En el encuadre ingresan dos hombres y una mujer vestidos con trajes formales y cargados de maletas. Se encuentran en el interior de una mansión y acaban de volver de un viaje turístico a Egipto. Lucen cansados, aunque felices con el retorno. Detrás de ellos ingresa un hombre joven con indumentaria de arqueólogo. Mientras los primeros hombres comentan que no volverán a “mirar un camello” y la mujer señala que no ve la “hora de cambiarme de ropa e ir a los clubs”, el joven investigador está impresionado de conocer ese “lugar estupendo”.

• _Material_:
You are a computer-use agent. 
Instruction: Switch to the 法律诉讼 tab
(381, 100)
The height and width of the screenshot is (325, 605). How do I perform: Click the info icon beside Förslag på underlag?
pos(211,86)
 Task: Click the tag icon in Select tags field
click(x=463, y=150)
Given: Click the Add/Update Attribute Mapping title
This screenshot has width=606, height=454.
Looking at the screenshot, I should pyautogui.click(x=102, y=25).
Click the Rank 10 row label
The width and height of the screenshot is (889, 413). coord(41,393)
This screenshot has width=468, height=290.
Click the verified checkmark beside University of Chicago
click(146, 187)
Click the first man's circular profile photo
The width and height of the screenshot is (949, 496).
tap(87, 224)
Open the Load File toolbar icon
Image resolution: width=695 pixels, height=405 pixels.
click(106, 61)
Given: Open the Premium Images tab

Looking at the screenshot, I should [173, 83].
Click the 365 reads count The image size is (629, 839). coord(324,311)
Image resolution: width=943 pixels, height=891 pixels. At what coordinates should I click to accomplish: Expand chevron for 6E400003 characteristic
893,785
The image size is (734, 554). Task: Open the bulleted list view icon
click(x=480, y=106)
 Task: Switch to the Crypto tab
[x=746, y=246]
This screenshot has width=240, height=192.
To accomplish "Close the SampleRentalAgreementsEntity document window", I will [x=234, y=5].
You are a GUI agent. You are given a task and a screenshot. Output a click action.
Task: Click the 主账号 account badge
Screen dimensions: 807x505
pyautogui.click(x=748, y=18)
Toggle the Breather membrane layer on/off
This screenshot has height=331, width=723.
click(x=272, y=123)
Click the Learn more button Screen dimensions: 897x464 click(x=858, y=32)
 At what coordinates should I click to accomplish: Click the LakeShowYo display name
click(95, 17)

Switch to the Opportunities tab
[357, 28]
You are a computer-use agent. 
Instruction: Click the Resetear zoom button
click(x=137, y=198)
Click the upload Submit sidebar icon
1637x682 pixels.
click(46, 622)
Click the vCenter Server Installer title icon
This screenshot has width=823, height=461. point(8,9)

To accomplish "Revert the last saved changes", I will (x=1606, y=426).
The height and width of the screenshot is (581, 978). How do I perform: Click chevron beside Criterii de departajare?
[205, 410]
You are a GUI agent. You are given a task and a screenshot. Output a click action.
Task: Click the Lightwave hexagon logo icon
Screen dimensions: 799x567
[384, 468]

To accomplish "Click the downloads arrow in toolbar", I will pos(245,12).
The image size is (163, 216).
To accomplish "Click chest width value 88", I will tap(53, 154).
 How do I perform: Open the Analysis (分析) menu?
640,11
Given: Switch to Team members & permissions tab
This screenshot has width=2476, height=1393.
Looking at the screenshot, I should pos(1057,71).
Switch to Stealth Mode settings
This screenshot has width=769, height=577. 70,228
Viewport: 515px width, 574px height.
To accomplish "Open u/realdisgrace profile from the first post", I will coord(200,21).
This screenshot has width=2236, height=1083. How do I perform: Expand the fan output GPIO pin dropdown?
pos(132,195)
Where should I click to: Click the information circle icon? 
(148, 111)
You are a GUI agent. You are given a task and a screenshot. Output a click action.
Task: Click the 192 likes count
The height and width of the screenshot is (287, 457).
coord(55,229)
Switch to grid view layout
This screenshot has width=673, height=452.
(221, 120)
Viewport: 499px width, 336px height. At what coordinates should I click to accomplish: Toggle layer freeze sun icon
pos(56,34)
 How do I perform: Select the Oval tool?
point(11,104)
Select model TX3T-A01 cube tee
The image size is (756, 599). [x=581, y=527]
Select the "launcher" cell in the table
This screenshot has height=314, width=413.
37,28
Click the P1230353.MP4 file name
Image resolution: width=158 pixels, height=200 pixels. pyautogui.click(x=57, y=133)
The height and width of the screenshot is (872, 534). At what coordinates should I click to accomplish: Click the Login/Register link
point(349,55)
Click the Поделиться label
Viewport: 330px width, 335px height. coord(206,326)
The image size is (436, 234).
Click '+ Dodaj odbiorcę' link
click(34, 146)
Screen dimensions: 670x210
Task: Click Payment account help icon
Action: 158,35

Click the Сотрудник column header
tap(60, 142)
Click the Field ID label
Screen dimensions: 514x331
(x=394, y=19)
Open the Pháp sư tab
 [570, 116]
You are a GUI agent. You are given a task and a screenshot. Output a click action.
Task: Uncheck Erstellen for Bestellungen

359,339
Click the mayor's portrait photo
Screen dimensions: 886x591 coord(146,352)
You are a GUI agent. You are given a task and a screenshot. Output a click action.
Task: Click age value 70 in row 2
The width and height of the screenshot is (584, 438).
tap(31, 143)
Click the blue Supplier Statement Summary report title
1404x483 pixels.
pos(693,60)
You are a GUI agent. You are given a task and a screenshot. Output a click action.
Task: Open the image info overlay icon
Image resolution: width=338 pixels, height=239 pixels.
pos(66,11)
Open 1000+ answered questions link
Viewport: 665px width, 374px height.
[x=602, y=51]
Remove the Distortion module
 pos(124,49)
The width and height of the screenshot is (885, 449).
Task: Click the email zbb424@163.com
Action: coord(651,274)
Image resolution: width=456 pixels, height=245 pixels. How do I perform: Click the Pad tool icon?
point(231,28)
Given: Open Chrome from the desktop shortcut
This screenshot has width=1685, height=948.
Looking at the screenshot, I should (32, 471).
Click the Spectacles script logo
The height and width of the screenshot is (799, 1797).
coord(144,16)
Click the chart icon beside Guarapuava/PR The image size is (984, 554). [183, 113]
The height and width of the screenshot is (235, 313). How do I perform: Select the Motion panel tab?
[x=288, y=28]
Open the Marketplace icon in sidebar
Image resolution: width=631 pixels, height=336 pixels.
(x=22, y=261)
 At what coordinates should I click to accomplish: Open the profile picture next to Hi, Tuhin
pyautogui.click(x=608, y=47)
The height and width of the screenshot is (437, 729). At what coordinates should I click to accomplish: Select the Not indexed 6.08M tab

• _Instrucción dada_: Continúa la descripción de la escena de los viajeros que regresan de Egipto a la mansión, a partir de su última oración.

• _Respuesta del ejercicio_:
“No dejo de pensar que hace 24 horas estaba en Egipto —dice y agrega después de una pausa—: No conocía a nadie de esta gente maravillosa y aquí estoy, al borde de un alocado fin de semana en Manhattan”. Y continúa la conversación con unos martinis secos que ofrece el anfitrión y que el arqueólogo no acepta cordialmente. En esta escena se produce el punto de quiebre, cuando ella la ha visto varias veces…

“No conocía a nadie de esta gente maravillosa… —repite él, pero esta vez algo se trastoca: titubea, mira con inquietud la platea— y aquí estoy, al borde de un alocado fin de semana en Manhattan…”. De pronto fija su mirada en un punto del público y se dirige a alguien en particular. Exclama: “¡Dios mío, realmente te debe gustar esta película!”. En su butaca, Cecilia se siente aludida. “¿Yo?”, pregunta desconcertada. “Has estado allí todo el día —dice él y agrega—: Antes te vi dos veces”. Ella vuelve a preguntar: “¿Te refieres a mí?”. “Sí, tú. Has estado… Es la quinta vez que la miras”. Un zoom acerca a él a la pantalla. “Debo hablarte”, suplica a la vez que consigue escapar de la ficción. Los otros personajes le reclaman: “¡Escucha, estás del lado equivocado! ¡Regresa, estamos en medio de una historia!”. Él responde muy suelto de huesos: “Quiero echar un vistazo. Sigan sin mí”.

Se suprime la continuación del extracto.